The NY Department of Financial Services Announces a $1.8 Million Data Breach Settlement With Life Insurers
The New York Department of Financial Services (“NYDFS”) recently announced that it has entered into a Consent Order with two affiliated life insurers for alleged violations of New York’s Cybersecurity Regulation (the “NY Cybersecurity Regulation”). The NYDFS conducted an investigation and determined that the two life insurers (the “Companies”) had been the subject of two phishing attacks in 2018 and 2019, which compromised the email accounts of several of the Companies’ employees, with access to a significant amount of sensitive and personal data of their customers. The NYDFS indicated that its investigation revealed the Companies allegedly violated the NY Cybersecurity Regulation by failing to implement Multi-Factor Authentication (“MFA”) without implementing reasonably equivalent or more secure access controls approved in writing by the Companies. Additionally, the NYDFS alleged the Companies falsely certified compliance with the NY Cybersecurity Regulation in 2018 because MFA was not fully implemented. The NYDFS also alleged that the two data breaches resulted in the exposure of numerous non-public personal data belonging to the Companies’ customers.

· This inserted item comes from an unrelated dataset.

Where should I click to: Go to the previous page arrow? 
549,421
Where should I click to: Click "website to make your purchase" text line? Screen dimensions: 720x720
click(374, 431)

Under the Consent Order, the Companies agreed to: (1) pay a $1.8 million monetary penalty to the State of New York; (2) conduct a cybersecurity risk assessment within 120 days of the effective date of the Consent Order and submit the assessment results to the NYDFS; and (3) have an independent third party audit conducted of current MFA controls and submit the results to the NYDFS within 120 days of the effective date of the Consent Order to ensure the Companies’ cybersecurity programs fully comply with the NY Cybersecurity Regulation.